"Der Stern heißt Prokyon und gehört zum Sternbild 'Kleiner Hund'. Er leuchtet kräftig, hell und blau. Das liegt daran, dass er nah an der Erde ist." Sabine Frank steht am Ortsrand von Oberelsbach in der Rhön. Mit einem Laserpointer zeigt die Koordinatorin des Sternenparks Rhön in den stockdunklen Nachthimmel, auf einzelne funkelnde Sterne und Sternbilder.
Sternenführung in Oberelsbach: Menschen schätzen die Nacht
Frank hat zu einer Sternenführung eingeladen. Gut 15 Menschen sind gekommen und blicken fasziniert in den Himmel. "Diese Fülle an Sternen, die man sieht – die einfach erst sichtbar werden durch die reduzierte Lichtemission", staunt ein junger Mann. Ein älterer Mann freut sich über die Dunkelheit in der Rhön: "Der Mensch braucht ja die Dunkelheit, um sich zu erholen. Ich finde es ganz schlecht, wenn alles beleuchtet ist."
Einer von wenigen Sternenparks in Deutschland
Der Meinung war auch Frank vor vielen Jahren. Sie hat dafür gekämpft, dass das Biosphärenreservat Rhön ein Sternenpark wird - ausgezeichnet von der "International Dark-Sky Association" im Sommer 2014, vor genau zehn Jahren. Damals war das eine kleine Sensation. Diesen Titel bekommen nämlich nur Gebiete mit einer "besonders schützenswerten und nahezu natürlichen Nacht-Landschaft". Neben der Rhön sind das in Deutschland nur noch Regionen in den Alpen, in Brandenburg und in der Eifel.
Über 40 Rhön-Kommunen schützen die Nacht inzwischen
Das Ziel des Sternenparks: Die Nacht schützen und so wenig Lichtverschmutzung wie möglich verursachen. Die Region am Dreiländereck von Bayern, Hessen und Thüringen ist ohnehin nicht so dicht besiedelt, hat keine Großstädte. Und immer mehr Kommunen machen mit im Sternenpark, inzwischen über 40. In Unterfranken sind das neben Oberelsbach zum Beispiel Bischofsheim am Fuß des Kreuzbergs, Fladungen oder Bad Brückenau.
Vorgaben: Licht nach unten gerichtet, warme Lichtfarbe
Die Kommunen verpflichteten sich freiwillig, die Beleuchtungsrichtlinien des Sternenparks umzusetzen, erklärt Frank. "Wenn sie Beleuchtung benötigen oder umrüsten, halten sie sich an die Vorgaben. Lichtlenkung nach unten und eine angemessene Lichtmenge, um Reflektionen zu vermeiden. Es geht auch um die Farbe des Lichts. Sie sollte einen geringen Blau-Anteil haben – eher orange und wärmer sein", so Frank weiter. Dieses Licht sei angenehmer und weniger schädlich, zum Beispiel für Insekten. Wenn das Licht nach unten gerichtet ist, streut es weniger in den Nachthimmel. Zum Vergleich: Über Städten bildet sich nachts eine Art Lichtkuppel, weil Licht in den Himmel streut.

* ZU BEARBEITENDE AUFGABEN *
1/ In welchem Jahr hat die „International Dark-Sky Association“ laut dem Textauszug das Biosphärenreservat Rhön als Sternenpark ausgezeichnet?
2/ Führen Sie sämtliche unterfränkischen Kommunen auf, die der Textauszug als Teilnehmer am Sternenpark nennt.
Die Zeilen werden zur Bearbeitung nicht benötigt.

* BEREITGESTELLTES MATERIAL *
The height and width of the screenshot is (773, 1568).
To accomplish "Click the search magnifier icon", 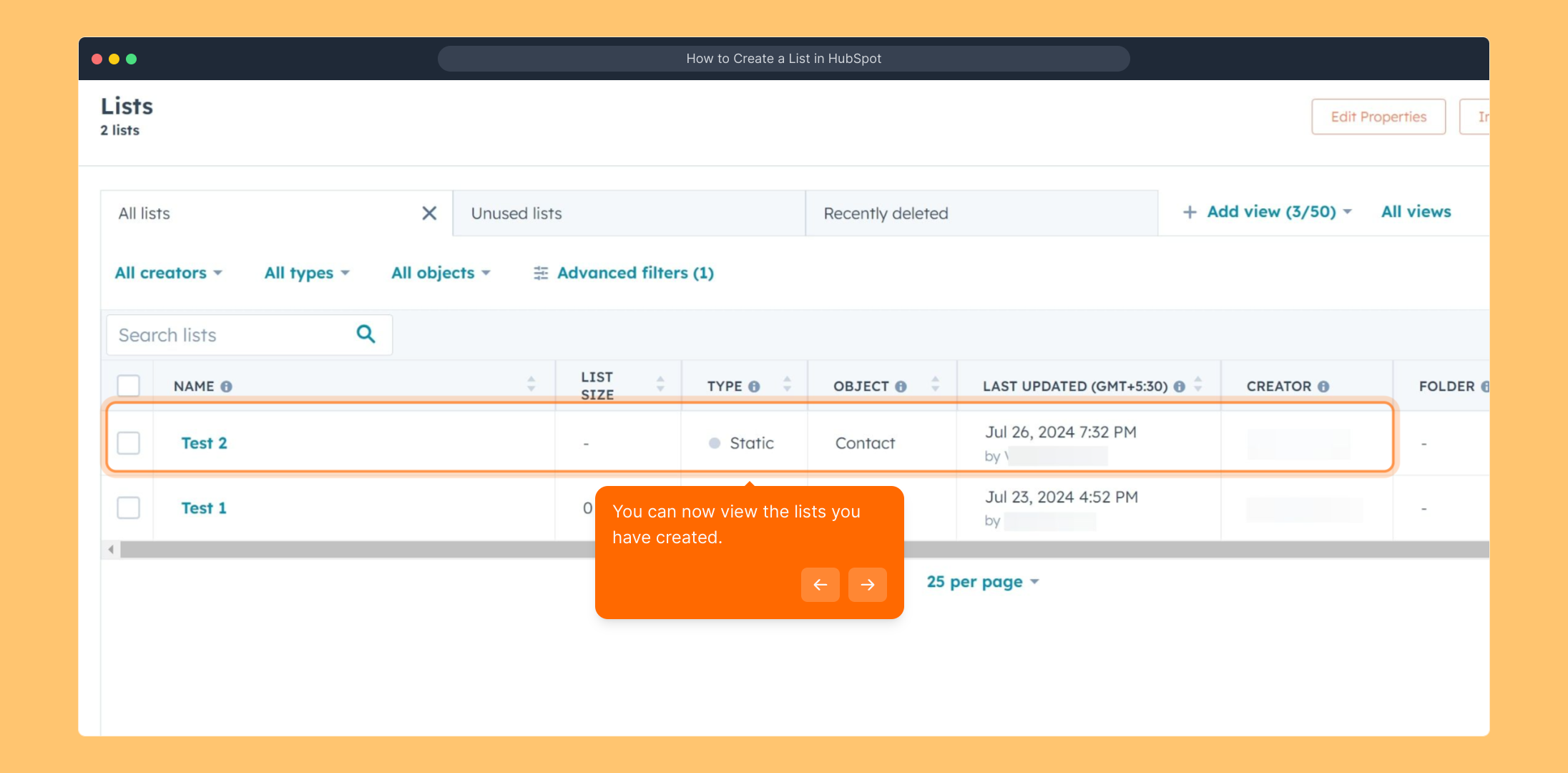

* LÖSUNGEN *
1/ Im Sommer 2014.

2/ Oberelsbach, Bischofsheim, Fladungen, Bad Brückenau